# Netzwerk für bestimmtes Netzwerk einrichten.

## hewlett1990

Hallo,

ich bin mit meinem Lappi oft in unterschiedlichen Netzwerken drin 

(via wpa_supplicant,) die Oberfläche wicd will aus irgendwelchen Gründen nicht funktionieren, sich mit einem Netzwerk verbinden, erhalte andauernd die Fehlermeldung, dass mein Passwort falsch sei. 

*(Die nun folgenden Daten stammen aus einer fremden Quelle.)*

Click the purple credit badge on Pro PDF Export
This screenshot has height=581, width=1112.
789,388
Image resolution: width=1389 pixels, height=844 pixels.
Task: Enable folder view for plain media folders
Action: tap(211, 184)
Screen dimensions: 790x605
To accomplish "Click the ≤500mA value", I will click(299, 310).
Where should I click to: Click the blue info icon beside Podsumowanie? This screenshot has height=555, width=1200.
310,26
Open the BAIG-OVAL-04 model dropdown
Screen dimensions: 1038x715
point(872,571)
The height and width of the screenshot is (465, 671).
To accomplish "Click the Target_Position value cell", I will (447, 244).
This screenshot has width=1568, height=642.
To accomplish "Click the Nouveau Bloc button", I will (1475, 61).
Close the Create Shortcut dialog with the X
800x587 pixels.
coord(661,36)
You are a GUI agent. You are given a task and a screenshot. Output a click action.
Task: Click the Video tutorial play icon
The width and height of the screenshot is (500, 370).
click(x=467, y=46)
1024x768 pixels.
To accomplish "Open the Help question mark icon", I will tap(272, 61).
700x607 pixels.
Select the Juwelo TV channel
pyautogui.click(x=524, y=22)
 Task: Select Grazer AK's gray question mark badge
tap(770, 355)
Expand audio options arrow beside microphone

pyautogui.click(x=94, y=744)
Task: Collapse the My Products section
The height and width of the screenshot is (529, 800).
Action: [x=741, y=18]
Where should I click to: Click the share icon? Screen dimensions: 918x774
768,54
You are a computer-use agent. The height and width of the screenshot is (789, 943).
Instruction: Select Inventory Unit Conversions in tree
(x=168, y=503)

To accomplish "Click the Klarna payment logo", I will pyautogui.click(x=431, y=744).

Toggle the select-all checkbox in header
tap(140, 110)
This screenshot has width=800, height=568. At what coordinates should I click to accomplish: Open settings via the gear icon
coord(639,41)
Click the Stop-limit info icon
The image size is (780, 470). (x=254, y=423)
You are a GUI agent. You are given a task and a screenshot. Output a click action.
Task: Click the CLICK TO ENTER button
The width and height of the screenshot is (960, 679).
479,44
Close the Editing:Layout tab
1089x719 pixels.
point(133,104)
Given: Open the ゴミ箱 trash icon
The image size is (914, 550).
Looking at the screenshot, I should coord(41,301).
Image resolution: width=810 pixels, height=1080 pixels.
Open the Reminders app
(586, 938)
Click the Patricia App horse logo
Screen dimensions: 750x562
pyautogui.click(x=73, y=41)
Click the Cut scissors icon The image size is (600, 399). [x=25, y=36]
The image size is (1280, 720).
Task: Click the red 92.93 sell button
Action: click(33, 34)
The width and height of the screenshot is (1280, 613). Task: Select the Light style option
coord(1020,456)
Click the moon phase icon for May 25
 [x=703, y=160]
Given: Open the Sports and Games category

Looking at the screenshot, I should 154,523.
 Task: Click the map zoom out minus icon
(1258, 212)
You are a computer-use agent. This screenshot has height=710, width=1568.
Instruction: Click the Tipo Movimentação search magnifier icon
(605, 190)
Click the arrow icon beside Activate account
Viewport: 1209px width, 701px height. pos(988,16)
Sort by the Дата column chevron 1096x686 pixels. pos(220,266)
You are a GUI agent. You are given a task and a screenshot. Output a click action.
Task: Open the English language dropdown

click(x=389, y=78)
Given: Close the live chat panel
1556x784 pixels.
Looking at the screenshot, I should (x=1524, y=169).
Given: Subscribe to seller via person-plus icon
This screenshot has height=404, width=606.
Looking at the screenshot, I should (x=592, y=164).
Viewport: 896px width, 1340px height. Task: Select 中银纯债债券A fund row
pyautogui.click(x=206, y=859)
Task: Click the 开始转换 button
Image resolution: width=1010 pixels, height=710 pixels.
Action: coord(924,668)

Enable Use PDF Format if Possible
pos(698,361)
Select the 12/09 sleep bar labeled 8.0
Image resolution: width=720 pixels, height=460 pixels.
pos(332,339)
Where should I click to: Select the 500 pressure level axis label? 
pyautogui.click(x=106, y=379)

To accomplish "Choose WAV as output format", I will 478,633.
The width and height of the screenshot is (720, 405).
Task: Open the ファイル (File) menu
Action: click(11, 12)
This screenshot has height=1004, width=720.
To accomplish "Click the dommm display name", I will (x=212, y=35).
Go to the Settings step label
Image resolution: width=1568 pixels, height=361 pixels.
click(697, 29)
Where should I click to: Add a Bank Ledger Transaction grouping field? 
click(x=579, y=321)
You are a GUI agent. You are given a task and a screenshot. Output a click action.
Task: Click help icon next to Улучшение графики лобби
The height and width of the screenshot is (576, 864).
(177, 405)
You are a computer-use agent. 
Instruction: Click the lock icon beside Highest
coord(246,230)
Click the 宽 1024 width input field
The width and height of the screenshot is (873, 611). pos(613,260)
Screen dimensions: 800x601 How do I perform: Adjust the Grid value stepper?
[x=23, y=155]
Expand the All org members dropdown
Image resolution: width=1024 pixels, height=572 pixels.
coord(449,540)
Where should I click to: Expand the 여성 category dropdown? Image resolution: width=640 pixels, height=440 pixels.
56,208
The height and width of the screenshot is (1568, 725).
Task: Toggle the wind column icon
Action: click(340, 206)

Aber mein Hauptproblem ist, dass ich wahlweise dhcp oder eine feste IP für bestimmte Netzwerke nehmen muss. Dhcp funktioniert problemlos, allerdings weiß ich nicht, wie ich net anpassen muss, damit er bei einem bestimmten Netzwerk nicht via dhcp verbindet sondern die feste IP, DNS etc. nutzt. Im voraus danke für die Hilfe.

----------

## andi_s

schau die mal das paket networkmanager an - da hast du eine gui, um die netzwerk entsprechend zu konfigurieren

----------

## schmutzfinger

Das geht auch ohne networkmanager ganz ohne Probleme. Dafür gibt es Beispiele in /etc/conf.d/net.example oder für baselayout2/openrc /usr/share/doc/openrc-<version>/net.example.

----------